Aphaea, also spelled Aphaia, was a Greek goddess who has been associated with numerous other goddess names, depending on location. She was initially associated with fertility and agriculture when her name came into being in the early 14th century BCE. However, because her name has been so intertwined with other goddesses, she has also been associated with fishing and hunting. In early mythology, she initially appeared under the name Britomartis, meaning “sweet maiden,” and was the daughter of Zeus and Carme.
She was a mountain nymph and enjoyed hunting, which made her great friends with Artemis, the goddess of hunting. The story goes that Artemis turned Britomartis into a goddess when she was fleeing from the pursuit of King Minos, who had fallen in love with her. She jumped into the sea and landed on some fishing nets. Artemis took pity on her and turned her into a goddess. However, when she became a worshipped deity on the island of Aegina, she was named Aphaea.
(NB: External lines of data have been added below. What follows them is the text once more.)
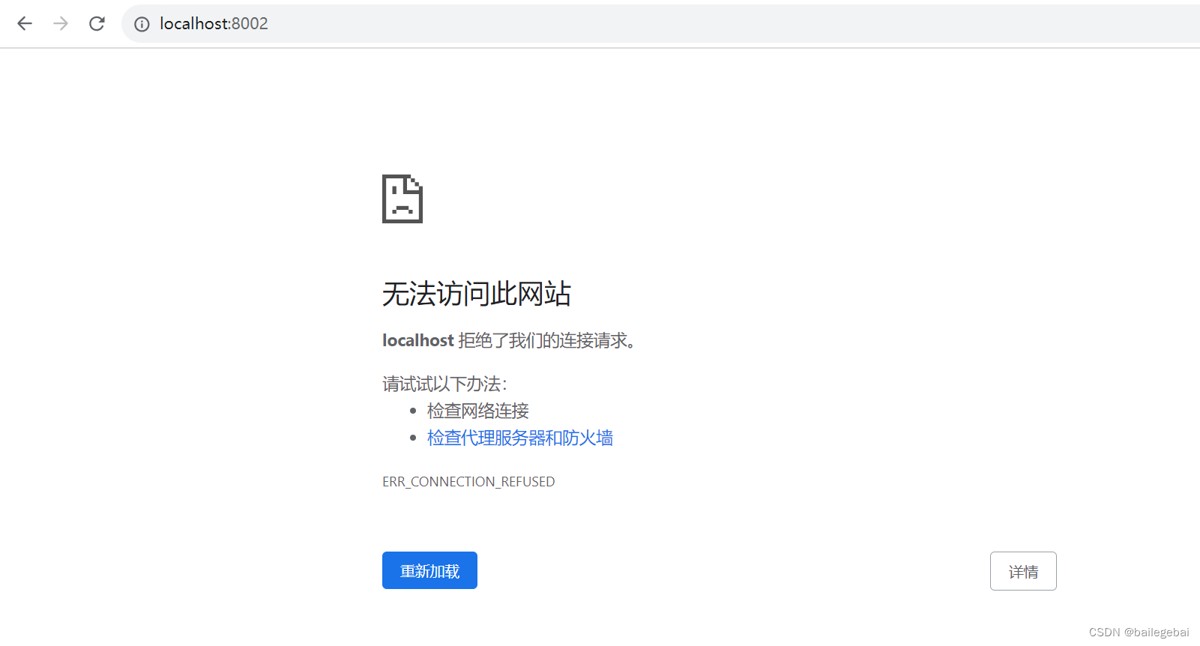Click the bold localhost hostname text
Screen dimensions: 1200x646
point(418,340)
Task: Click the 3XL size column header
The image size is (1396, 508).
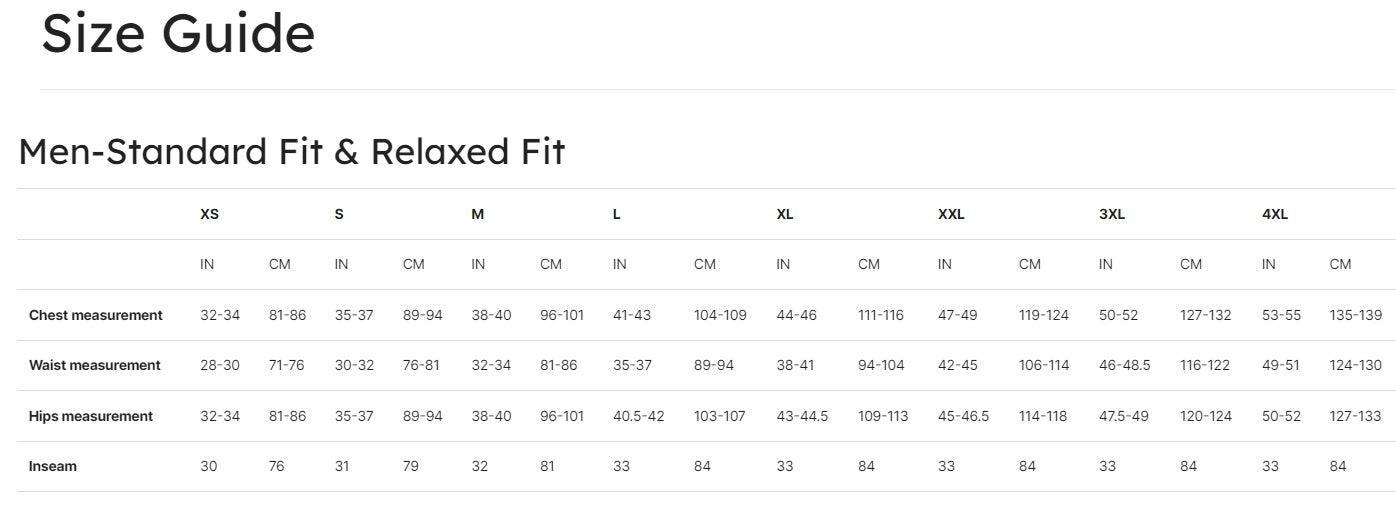Action: pos(1112,214)
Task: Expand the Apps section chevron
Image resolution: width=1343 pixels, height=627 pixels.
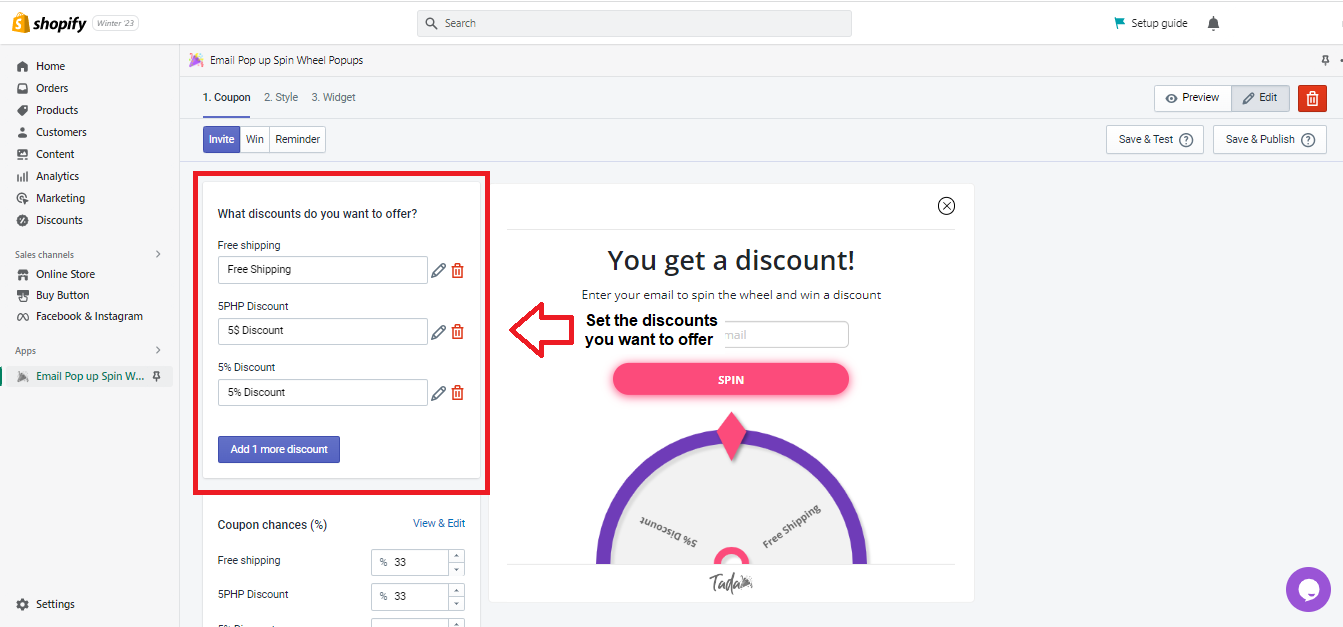Action: pyautogui.click(x=158, y=350)
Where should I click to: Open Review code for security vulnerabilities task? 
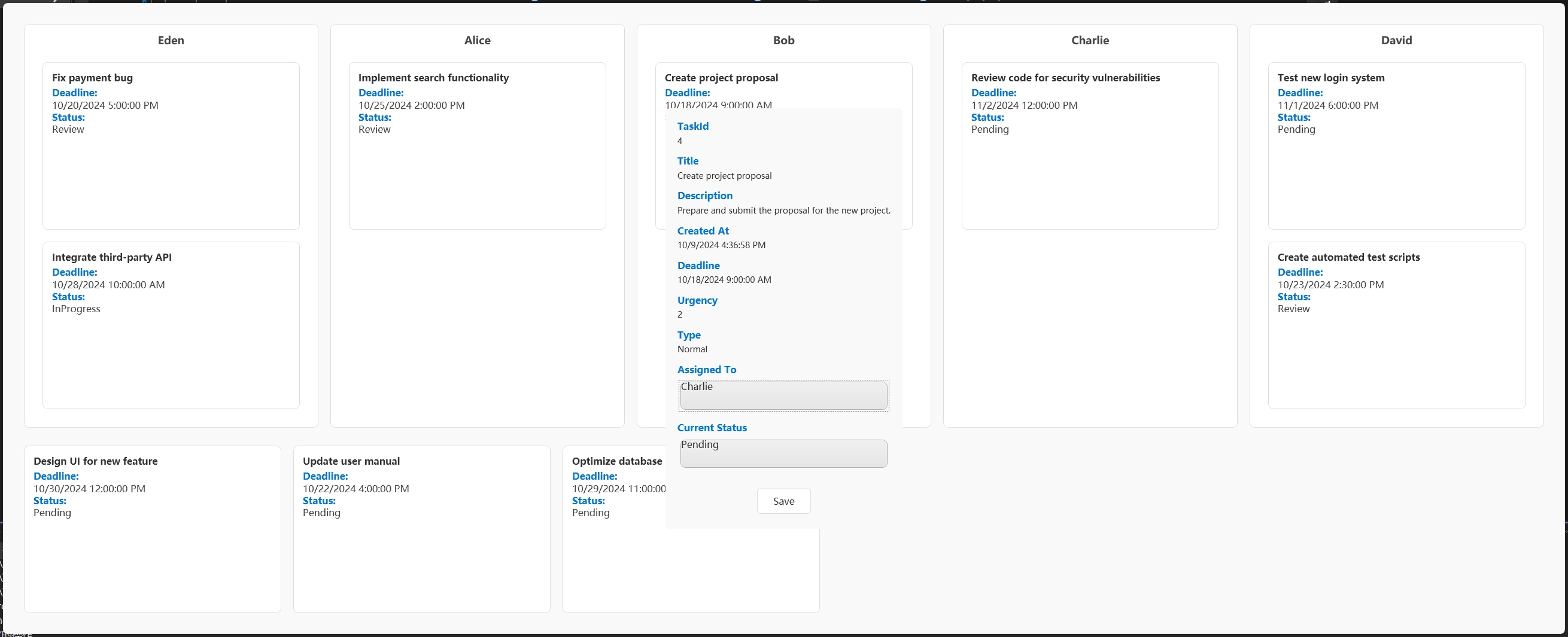[x=1089, y=145]
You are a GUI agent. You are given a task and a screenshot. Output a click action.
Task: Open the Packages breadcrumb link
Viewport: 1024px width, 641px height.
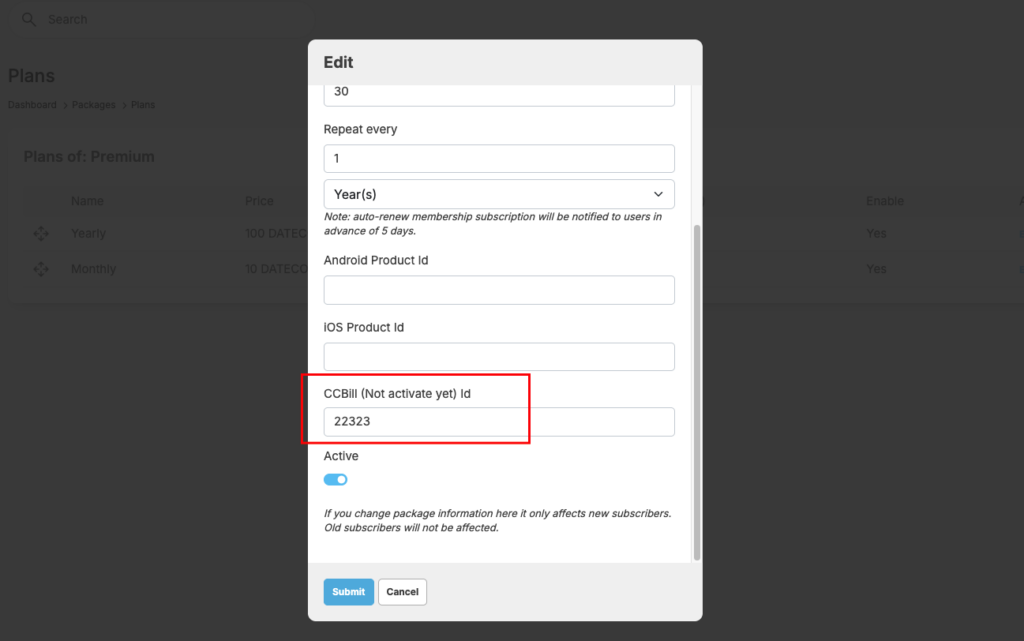93,105
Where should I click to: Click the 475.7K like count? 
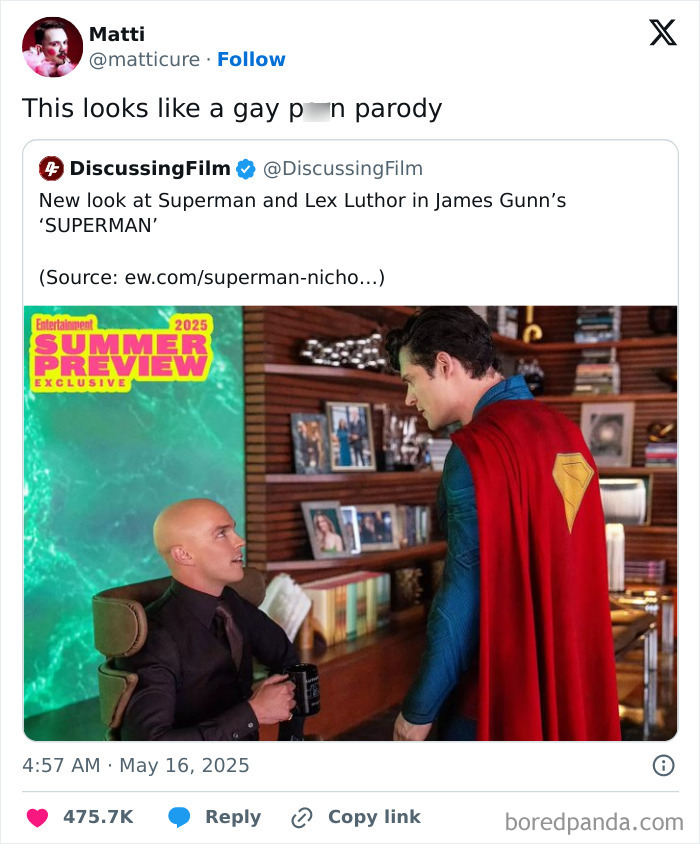pyautogui.click(x=98, y=817)

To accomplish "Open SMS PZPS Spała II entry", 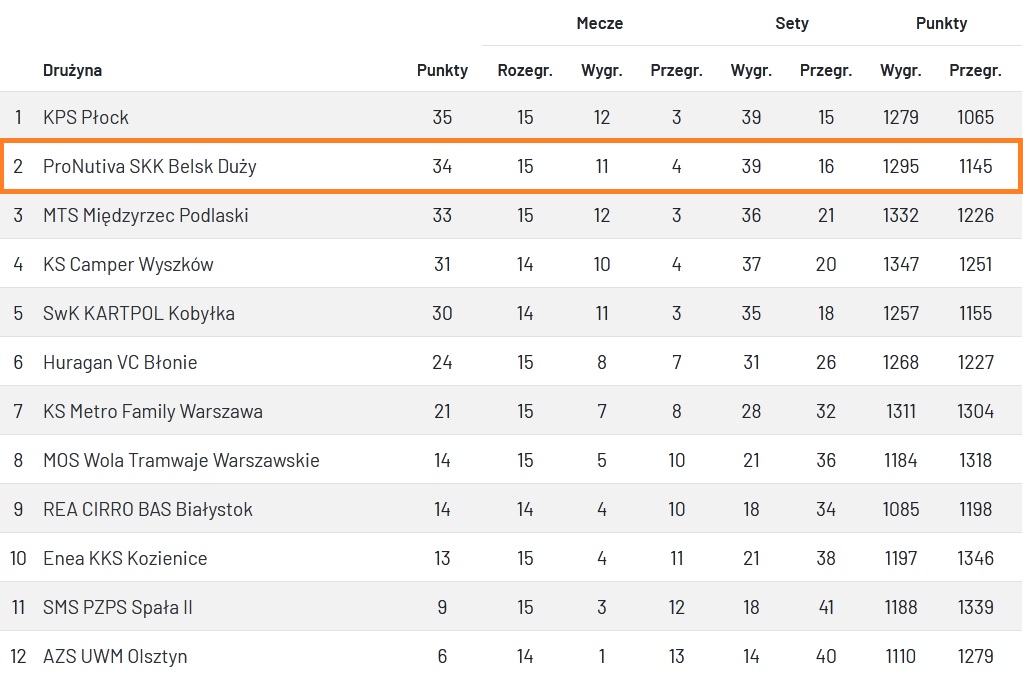I will click(x=117, y=607).
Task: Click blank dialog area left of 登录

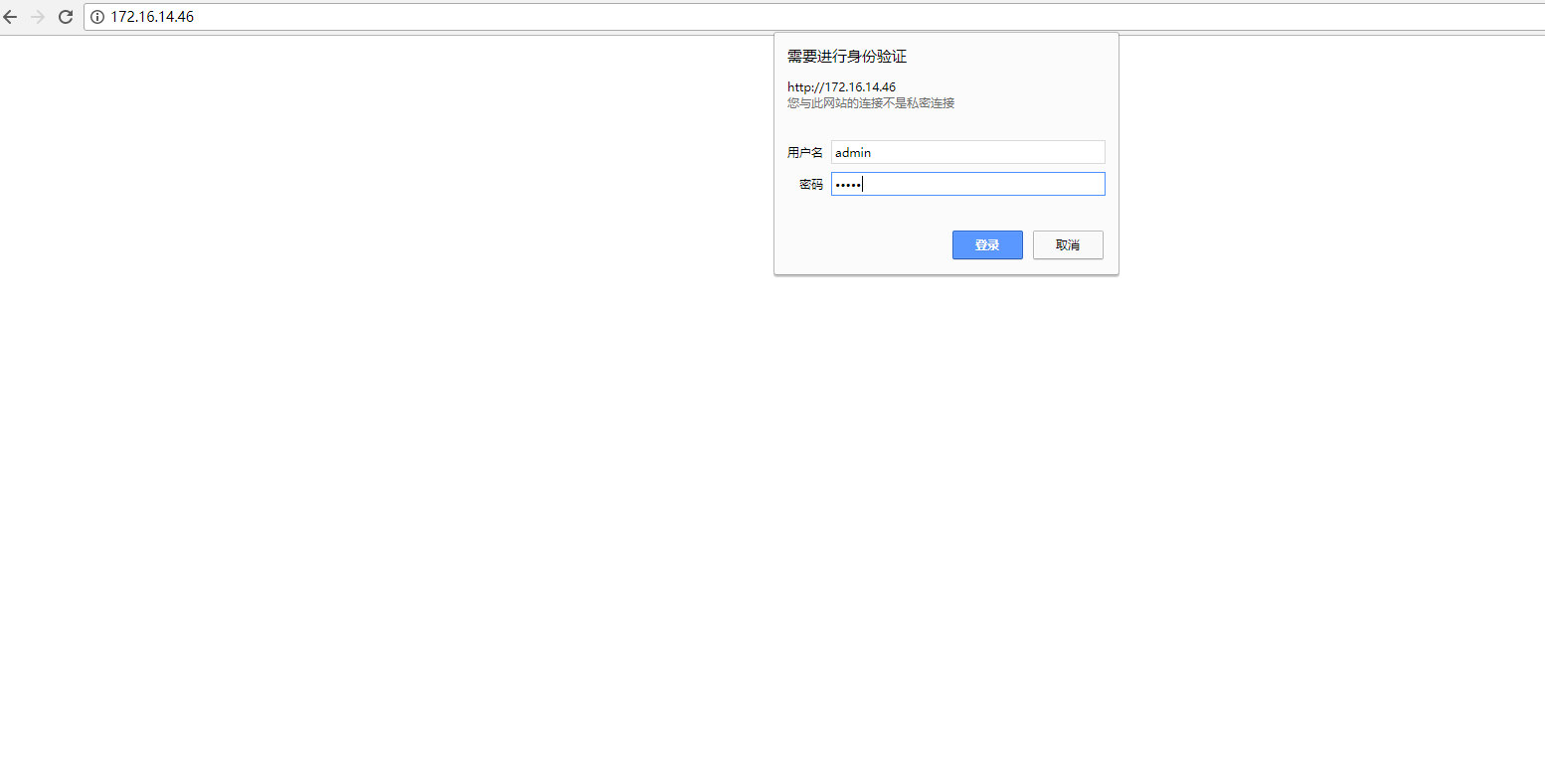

The Aegina people built a temple, the Temple of Aphaea, in her honor; the ruins of it still stand to this day. Visitors to the temple offered gifts in the form of lit candles to Aphaea. This has suggested to historians that Aphaea was a goddess that was considered a protector of pregnant and nursing women, as well as babies. In addition to her other names, Aphaea is also linked with the goddess named Diktynna of the Nets by the people of Crete.
An important fact to know is that historians believe that all the names that the goddess has been called throughout the ages were all treated as separate goddesses by those who worshipped them even though their stories overlapped greatly. Some historians even believe that all the names may actually be alternate identities of Artemis herself.